### Passage to read
Railways Housing Cooperative Society Limited v Bwosiemo & 2 others [2024] KEELC 3989 (KLR) | Injunctive Relief | Esheria

Railways Housing Cooperative Society Limited v Bwosiemo & 2 others [2024] KEELC 3989 (KLR)

Full Case Text

Railways Housing Cooperative Society Limited v Bwosiemo & 2 others (Enviromental and Land Originating Summons E024 of 2021) [2024] KEELC 3989 (KLR) (29 April 2024) (Ruling)

Neutral citation: [2024] KEELC 3989 (KLR)

Republic of Kenya

In the Environment and Land Court at Machakos

Enviromental and Land Originating Summons E024 of 2021

A Nyukuri, J

April 29, 2024

Between

Railways Housing Cooperative Society Limited

Applicant

and

Ian Magara Bwosiemo

1st Respondent

Brenda Kwamboka Manwah

2nd Respondent

Future Estates Limited

3rd Respondent

Ruling

Introduction 1. Vide a notice of motion dated 20th July 2022, the applicant sought against the respondents, the following orders;a.Spent.b.Spent.c.That this Honourable Court be pleased to issue a temporary order of injunction restraining and/or stopping the respondents either by themselves or through their relatives, workers, servants, agents and/or employees from constructing any building structure on the applicant’s property known as L.R No. 25693 registered in the Lands Title Registry at Nairobi as Grant Number I.R 99992/1 and situated in North West of Mavoko Municipality within Machakos County measuring Three Decimal Six One Seven (3. 617) Hectares or thereabouts pending the hearing and determination of the main suit.d.That this Honourable Court do make any such further and/or other orders and issue any other relief it may deem just to grant in the interest of justice.e.That the costs of this application be borne by the respondents.

2. The application is anchored on the affidavit sworn by the plaintiff’s chairperson, one Francis Waweru on 20th July, 2022. The applicant’s case is that the 1st and 2nd defendants are the registered owners of all that parcel known as L.R. No. 25693 (hereinafter known as the ‘Suit Property’).

3. He stated that the 1st and 2nd defendants registered a specific Power of Attorney in favour of the 3rd defendant herein vide registration number I/PA No. 42804/1. He stated that the 1st and 2nd defendants through their attorney the 3rd defendant entered into a sale agreement dated 4th December 2007 for sale of the suit property for a consideration of Kshs. 2,500,000/= which the applicant paid in full.

4. He further stated that the applicant further obtained the requisite clearances and consents and prepared a Transfer Deed dated 13th January, 2010 executed in favour of the applicant and presented the same for registration at the lands registry however the same could not be done due to encumbrances on the suit property.

5. He stated that it has come to the attention of the applicant of ongoing construction and re-beaconing of the suit property despite the matter being in court. He stated that as a result of the acts of the defendants, the applicant will suffer irreparable loss that cannot be adequately compensated by an award of damages if the orders sought herein are not granted.

### Directions
**A.** Translate this sentence from the court ruling into Spanish: "The applicant’s case is that the 1st and 2nd defendants are the registered owners of all that parcel known as L.R. No. 25693 (hereinafter known as the ‘Suit Property’)."
**B.** In the entries below, copy word for word everything from the line with "Select the Taylor" to the line with "Looking at the", including both of those lines.

### Records for the task
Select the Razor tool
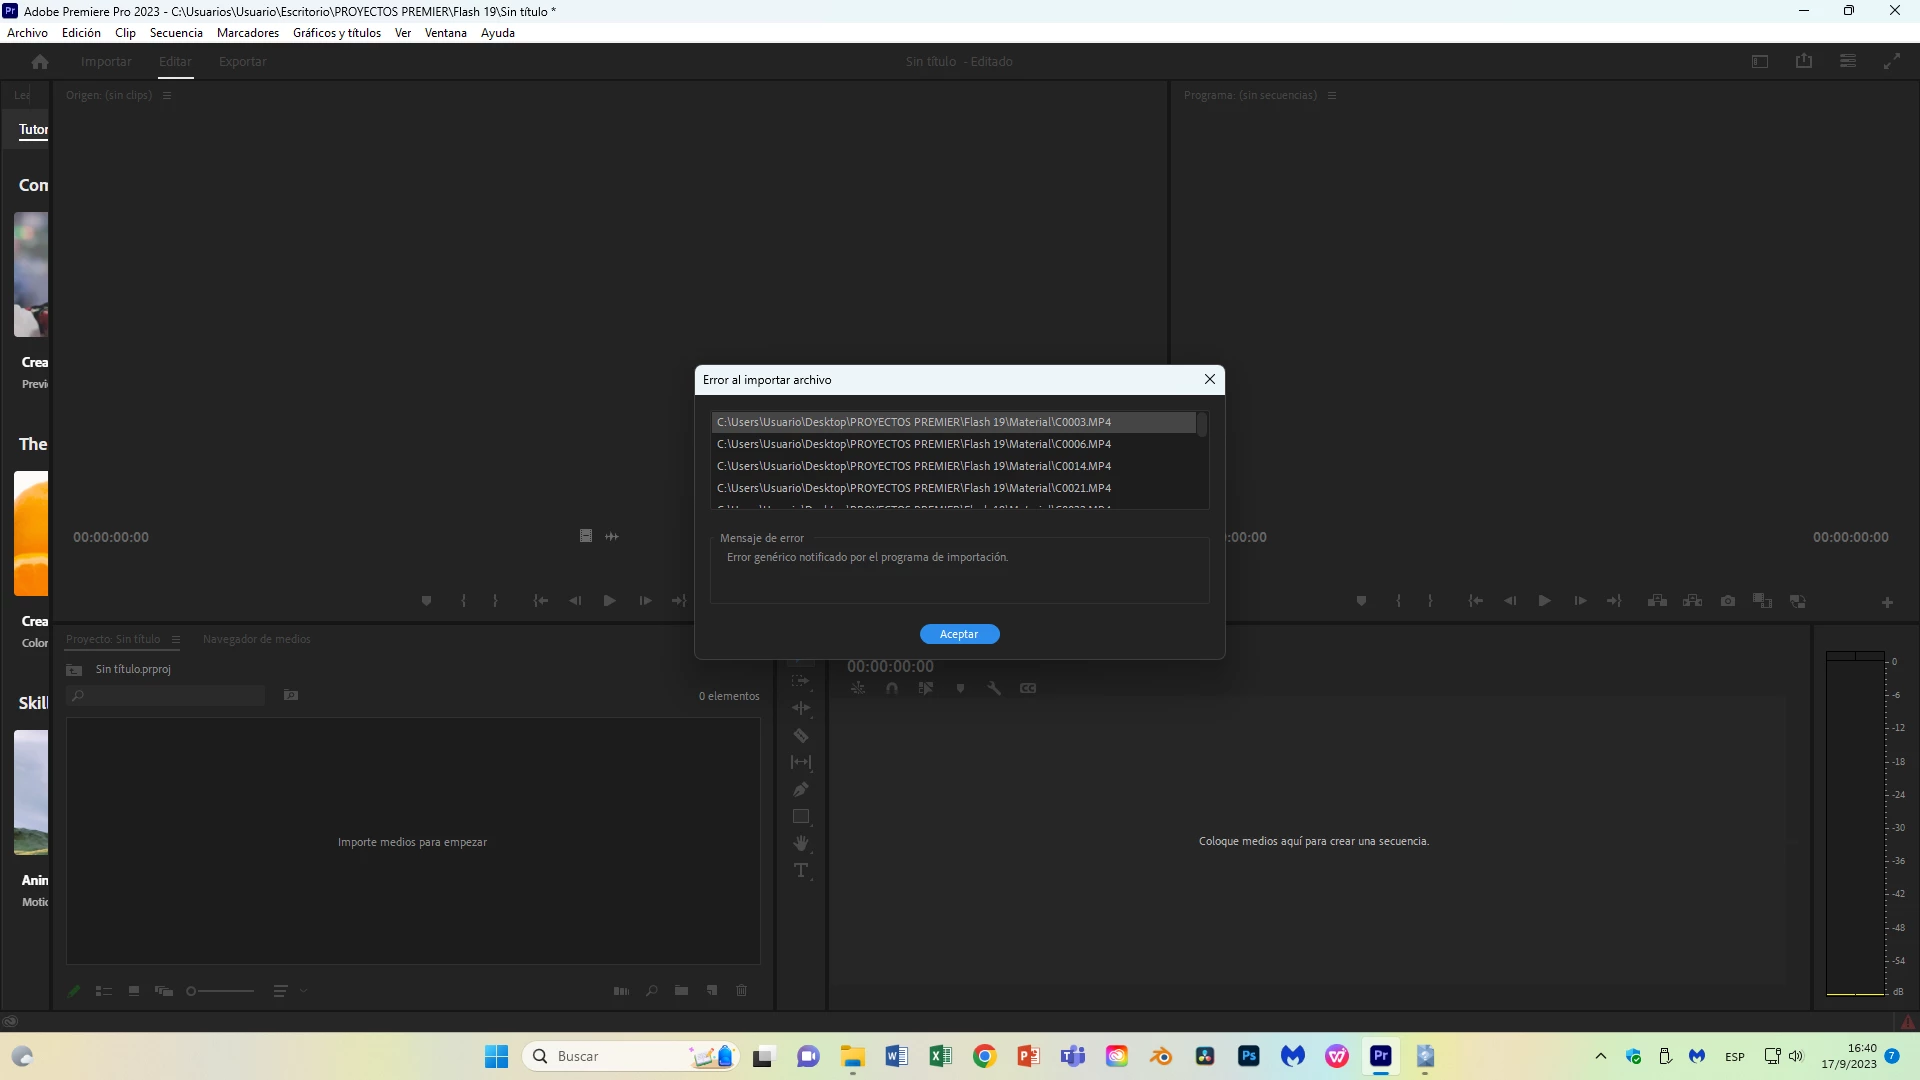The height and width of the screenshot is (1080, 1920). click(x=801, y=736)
* * *
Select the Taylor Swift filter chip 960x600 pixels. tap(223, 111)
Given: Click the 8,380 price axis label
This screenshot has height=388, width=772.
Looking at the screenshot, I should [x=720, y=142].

### Results
**A.** La posición del solicitante es que los demandados primero y segundo son los propietarios registrados de toda la parcela conocida como L.R. No. 25693 (en lo sucesivo denominada la "Propiedad en Litigio").

**B.**
Select the Taylor Swift filter chip 960x600 pixels. tap(223, 111)
Given: Click the 8,380 price axis label
This screenshot has height=388, width=772.
Looking at the screenshot, I should [x=720, y=142].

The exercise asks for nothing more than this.